A pandemia da doença coronavírus (COVID-19) resultou num aumento da população que apresenta uma ampla gama de sintomas duradouros após a recuperação da infecção aguda. COVID longa refere-se a esta condição específica e está associada a diversos sintomas, como fadiga, mialgias, dispneia, dor de cabeça, comprometimento cognitivo, sintomas neurodegenerativos, ansiedade, depressão e sensação de desespero.
O potencial da oxigenoterapia hiperbárica (OHB) para melhorar a fadiga crônica, deficiências cognitivas e distúrbios neurológicos foi estabelecido; portanto, o uso de OHB para tratar COVID longa também foi estudado. Realizamos uma pesquisa bibliográfica entre 1º de janeiro de 2019 e 30 de outubro de 2023, com foco na eficácia clínica e utilidade da OHB no tratamento de COVID longa e encontramos dez estudos clínicos que se enquadram no tópico da revisão, incluindo um relato de caso, cinco pré-teste-pós-teste de um grupo. estudos de design, um relatório de segurança de um ensaio clínico randomizado (ECR) e três relatórios completos de ECRs.
A maioria dos estudos descobriu que a OHB pode melhorar a qualidade de vida, fadiga, cognição, sintomas neuropsiquiátricos e função cardiopulmonar. Embora a OHB tenha demonstrado alguns benefícios para sintomas longos de COVID, são necessários ensaios clínicos randomizados mais rigorosos em grande escala para estabelecer indicações, protocolos e avaliações pós-tratamento precisos.
O que é a doença do coronavírus longo (COVID)?
A pandemia da doença coronavírus (COVID-19) resultou em uma população crescente apresentando vários sintomas duradouros após a recuperação de uma infecção aguda. Vários termos médicos, incluindo “COVID longo”, “condições pós-COVID” e “síndrome pós-COVID”, referem-se à condição específica.
Estima-se que o COVID longo ocorra em 20–50% das pessoas com COVID-19. E está associado a diversos sintomas, incluindo fadiga, mialgia, dispneia, dor de cabeça, comprometimento cognitivo, sintomas neurodegenerativos, ansiedade, depressão e sensação de desespero. O sintoma mais comum é a fadiga, apresentando-se em até 60% dos pacientes com COVID longo. “Névoa cerebral” é um conjunto de sintomas, incluindo comprometimento cognitivo, incapacidade de concentração e multitarefa e perda de memória de curto e longo prazo, que atraíram a atenção do público. A patogênese da COVID longa é amplamente desconhecida. No entanto, foram sugeridas persistência viral, hipercoagulopatia, desregulação imunológica, autoimunidade, hiperinflamação ou uma combinação destas. Atualmente, nenhum tratamento padrão foi estabelecido para a COVID longa e há uma necessidade crescente para a identificação de tratamentos mais eficazes para esta doença.

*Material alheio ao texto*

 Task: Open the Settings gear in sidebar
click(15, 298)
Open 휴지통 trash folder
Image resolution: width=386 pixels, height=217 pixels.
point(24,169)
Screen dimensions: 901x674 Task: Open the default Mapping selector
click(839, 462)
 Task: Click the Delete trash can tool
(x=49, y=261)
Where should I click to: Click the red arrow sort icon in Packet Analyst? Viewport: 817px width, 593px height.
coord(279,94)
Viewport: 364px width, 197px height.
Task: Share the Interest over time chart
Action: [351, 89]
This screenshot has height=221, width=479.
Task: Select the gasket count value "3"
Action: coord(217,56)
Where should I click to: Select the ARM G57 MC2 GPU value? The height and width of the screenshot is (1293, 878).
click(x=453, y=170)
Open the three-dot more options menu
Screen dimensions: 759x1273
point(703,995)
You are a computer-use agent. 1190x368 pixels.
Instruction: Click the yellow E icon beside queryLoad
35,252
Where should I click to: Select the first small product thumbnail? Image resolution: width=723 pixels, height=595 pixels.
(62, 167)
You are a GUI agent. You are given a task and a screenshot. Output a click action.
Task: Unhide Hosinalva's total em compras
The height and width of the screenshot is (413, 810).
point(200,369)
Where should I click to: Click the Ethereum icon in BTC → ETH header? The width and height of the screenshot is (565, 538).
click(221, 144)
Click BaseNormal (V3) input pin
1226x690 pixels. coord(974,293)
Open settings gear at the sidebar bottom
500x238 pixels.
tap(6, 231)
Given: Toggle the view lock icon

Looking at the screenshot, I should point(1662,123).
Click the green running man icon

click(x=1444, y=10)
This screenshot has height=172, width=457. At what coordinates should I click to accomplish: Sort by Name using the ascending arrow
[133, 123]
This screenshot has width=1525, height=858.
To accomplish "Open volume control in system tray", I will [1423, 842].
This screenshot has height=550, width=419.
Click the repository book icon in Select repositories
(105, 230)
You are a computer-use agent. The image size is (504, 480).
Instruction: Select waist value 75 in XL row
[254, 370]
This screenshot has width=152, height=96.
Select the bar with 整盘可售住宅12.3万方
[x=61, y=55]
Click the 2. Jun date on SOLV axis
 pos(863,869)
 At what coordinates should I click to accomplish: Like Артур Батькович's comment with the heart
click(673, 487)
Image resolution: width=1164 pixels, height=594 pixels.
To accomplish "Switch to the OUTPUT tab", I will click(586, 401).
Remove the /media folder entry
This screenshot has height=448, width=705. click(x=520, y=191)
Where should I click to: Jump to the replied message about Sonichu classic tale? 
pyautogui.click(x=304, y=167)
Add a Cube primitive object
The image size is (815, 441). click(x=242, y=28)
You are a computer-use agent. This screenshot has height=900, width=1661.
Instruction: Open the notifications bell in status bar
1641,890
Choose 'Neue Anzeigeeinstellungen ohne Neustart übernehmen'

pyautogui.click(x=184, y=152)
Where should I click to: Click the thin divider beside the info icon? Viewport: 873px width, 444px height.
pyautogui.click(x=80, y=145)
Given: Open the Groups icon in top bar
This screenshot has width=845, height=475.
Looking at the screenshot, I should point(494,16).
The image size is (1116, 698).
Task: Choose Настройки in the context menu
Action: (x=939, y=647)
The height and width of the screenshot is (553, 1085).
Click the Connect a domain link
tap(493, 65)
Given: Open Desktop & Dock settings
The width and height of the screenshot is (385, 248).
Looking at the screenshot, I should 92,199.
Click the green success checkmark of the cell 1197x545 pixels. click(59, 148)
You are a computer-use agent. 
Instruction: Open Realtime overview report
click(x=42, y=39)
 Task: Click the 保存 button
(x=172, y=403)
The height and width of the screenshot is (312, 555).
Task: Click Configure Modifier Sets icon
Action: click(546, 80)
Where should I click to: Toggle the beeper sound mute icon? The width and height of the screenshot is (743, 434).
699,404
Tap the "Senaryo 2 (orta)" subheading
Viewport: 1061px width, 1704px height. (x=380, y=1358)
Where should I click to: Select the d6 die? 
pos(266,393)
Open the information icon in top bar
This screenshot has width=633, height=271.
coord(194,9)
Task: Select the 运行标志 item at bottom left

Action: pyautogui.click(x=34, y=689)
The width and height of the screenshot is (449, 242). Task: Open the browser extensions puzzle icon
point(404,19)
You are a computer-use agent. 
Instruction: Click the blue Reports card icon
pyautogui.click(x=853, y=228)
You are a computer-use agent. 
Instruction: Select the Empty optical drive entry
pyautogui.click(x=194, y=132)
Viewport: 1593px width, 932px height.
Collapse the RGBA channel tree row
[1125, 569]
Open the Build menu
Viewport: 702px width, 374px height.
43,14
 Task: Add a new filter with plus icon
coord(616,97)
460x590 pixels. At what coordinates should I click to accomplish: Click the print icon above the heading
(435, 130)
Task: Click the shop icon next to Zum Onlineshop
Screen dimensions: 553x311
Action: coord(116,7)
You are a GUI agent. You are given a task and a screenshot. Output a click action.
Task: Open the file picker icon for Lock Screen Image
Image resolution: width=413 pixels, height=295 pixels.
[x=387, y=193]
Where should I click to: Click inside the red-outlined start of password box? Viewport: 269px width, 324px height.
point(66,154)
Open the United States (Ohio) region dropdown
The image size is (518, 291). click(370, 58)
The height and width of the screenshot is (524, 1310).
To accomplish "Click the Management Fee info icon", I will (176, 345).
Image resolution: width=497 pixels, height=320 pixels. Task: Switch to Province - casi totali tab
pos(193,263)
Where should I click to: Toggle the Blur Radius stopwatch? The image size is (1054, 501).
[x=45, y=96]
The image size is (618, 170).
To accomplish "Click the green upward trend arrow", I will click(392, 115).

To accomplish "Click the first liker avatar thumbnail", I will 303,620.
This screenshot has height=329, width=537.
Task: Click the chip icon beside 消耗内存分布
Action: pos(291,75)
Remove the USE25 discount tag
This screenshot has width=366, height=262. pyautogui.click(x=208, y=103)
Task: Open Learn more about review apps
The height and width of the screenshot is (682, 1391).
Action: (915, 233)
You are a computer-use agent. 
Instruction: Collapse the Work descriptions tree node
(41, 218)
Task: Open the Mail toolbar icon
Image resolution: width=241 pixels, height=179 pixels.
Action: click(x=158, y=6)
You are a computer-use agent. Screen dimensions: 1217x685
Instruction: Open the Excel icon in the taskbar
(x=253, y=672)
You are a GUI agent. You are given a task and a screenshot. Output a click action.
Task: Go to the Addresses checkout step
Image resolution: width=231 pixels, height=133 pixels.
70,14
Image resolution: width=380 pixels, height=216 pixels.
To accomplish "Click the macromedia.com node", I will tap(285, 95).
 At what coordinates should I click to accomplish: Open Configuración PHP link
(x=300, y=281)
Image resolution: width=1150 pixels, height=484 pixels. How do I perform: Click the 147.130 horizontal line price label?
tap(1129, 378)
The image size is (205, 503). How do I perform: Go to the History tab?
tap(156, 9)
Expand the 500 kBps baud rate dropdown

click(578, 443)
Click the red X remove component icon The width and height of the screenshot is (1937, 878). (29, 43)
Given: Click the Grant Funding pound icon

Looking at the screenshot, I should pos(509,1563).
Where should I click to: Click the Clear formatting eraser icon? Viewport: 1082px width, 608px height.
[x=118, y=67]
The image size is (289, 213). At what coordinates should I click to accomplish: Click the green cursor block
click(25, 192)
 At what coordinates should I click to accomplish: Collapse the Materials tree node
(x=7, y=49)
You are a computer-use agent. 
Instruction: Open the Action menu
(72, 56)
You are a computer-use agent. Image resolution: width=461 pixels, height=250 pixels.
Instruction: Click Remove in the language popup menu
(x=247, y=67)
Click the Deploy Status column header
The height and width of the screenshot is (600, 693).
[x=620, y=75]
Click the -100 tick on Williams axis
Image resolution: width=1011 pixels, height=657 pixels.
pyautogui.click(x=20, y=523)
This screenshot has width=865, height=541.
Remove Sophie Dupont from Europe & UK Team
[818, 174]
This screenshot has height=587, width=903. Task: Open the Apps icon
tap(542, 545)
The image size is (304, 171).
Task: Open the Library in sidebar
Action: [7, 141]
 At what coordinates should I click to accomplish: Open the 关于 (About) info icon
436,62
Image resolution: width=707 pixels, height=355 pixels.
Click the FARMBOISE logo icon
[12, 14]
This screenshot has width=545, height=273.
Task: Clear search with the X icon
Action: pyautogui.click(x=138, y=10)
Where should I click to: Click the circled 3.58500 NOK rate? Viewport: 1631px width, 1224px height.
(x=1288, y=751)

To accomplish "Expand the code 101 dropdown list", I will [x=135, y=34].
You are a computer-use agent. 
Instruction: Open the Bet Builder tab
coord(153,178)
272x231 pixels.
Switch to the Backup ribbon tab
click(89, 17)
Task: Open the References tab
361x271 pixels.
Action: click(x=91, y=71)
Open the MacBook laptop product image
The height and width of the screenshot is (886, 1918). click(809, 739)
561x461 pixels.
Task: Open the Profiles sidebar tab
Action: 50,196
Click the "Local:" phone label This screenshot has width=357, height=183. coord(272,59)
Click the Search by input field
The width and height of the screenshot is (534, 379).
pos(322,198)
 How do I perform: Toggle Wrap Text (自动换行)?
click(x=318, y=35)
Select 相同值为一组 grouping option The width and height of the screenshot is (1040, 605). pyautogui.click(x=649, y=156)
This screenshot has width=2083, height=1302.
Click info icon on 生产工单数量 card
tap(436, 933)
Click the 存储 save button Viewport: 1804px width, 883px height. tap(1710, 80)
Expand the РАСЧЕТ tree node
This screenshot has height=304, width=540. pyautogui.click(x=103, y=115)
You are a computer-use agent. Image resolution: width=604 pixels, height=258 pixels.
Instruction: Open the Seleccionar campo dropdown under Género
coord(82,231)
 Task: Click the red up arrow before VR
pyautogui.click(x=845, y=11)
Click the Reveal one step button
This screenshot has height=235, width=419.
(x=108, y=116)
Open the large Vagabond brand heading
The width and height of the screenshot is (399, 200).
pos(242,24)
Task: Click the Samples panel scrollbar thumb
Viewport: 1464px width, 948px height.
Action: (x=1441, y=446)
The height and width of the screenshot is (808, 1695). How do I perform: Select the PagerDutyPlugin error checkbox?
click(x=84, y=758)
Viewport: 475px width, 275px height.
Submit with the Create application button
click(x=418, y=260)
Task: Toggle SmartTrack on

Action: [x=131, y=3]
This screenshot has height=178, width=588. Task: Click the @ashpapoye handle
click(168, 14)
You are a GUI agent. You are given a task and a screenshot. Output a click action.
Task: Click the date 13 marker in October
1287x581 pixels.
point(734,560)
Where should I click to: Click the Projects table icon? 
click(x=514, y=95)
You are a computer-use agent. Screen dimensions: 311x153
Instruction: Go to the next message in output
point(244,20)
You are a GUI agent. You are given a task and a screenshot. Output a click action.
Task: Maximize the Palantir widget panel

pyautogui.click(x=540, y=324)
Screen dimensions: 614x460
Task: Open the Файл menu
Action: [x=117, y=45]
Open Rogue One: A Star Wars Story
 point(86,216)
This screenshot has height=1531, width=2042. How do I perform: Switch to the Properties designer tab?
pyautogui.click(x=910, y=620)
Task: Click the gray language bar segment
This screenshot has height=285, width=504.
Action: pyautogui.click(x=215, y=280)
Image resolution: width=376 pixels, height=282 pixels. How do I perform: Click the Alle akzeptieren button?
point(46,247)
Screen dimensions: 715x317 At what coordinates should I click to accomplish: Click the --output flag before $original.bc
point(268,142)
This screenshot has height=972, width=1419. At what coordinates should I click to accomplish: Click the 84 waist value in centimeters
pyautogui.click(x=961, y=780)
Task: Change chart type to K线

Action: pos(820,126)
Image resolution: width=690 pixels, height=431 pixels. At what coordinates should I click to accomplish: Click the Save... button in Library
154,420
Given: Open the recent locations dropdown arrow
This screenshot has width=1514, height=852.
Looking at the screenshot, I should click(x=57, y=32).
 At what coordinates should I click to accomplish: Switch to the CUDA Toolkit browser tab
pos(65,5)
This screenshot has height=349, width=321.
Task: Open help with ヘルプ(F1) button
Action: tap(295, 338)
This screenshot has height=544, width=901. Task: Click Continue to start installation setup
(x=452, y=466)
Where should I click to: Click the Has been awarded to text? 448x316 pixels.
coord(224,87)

OHB como tratamento potencial para COVID longo
O tratamento prolongado com COVID carece de um alto nível de evidência. A OHB é um procedimento médico que administra oxigênio 100% em uma câmara pressurizada. À medida que a pressão ambiental aumenta, mais oxigénio é dissolvido no plasma sanguíneo, aumentando o fornecimento de oxigénio aos tecidos. As indicações atuais da OHB podem ser amplamente classificadas em três categorias: aceleração da cicatrização de feridas e aumento da angiogênese, aumento dos efeitos antimicrobianos e algumas emergências médicas, como embolia gasosa arterial e doença descompressiva.
Pesquisas emergentes mostraram os benefícios potenciais da OHB em distúrbios neurológicos e outras síndromes associadas à fadiga crônica. Vários estudos observaram funções cognitivas melhoradas atribuídas à OHB. Considerando o nosso conhecimento existente sobre os sintomas da COVID longa, a OHB surgiu como uma opção de tratamento potencial.
Mecanismo proposto de OHB em COVID longa
A hipótese geral do efeito da OHB na COVID longa é que a OHB pode reduzir o estresse oxidativo e a inflamação crônica, melhorar a disfunção endotelial e, assim, aliviar os sintomas associados à COVID longa. A OHB pode aumentar a quantidade de oxigênio dissolvido nos tecidos do corpo; a ação combinada de hiperóxia e pressão hiperbárica pode desencadear genes sensíveis ao oxigênio e à pressão, resultando na indução de processos regenerativos, incluindo proliferação de células-tronco e mobilização com fatores antiapoptóticos e antiinflamatórios, angiogênese e neurogênese. A OHB pode melhorar o fluxo sanguíneo cerebral para as regiões cerebrais mal perfundidas e a integridade da microestrutura; portanto, pode induzir neuroplasticidade e melhorar a função cognitiva. Além disso, a OHB tem efeitos benéficos na função mitocondrial, um elemento crucial da função muscular adequada. A OHB também pode aumentar o número de células satélites em proliferação e diferenciação, bem como regenerar as fibras musculares e promover a força muscular.
Materiais e métodos
A pesquisa buscou nos bancos de dados PubMed, Embase, Cochrane CENTRAL, Web of Science e Clinicaltrials. A busca foi realizada de 1º de janeiro de 2019 a 30 de outubro de 2023.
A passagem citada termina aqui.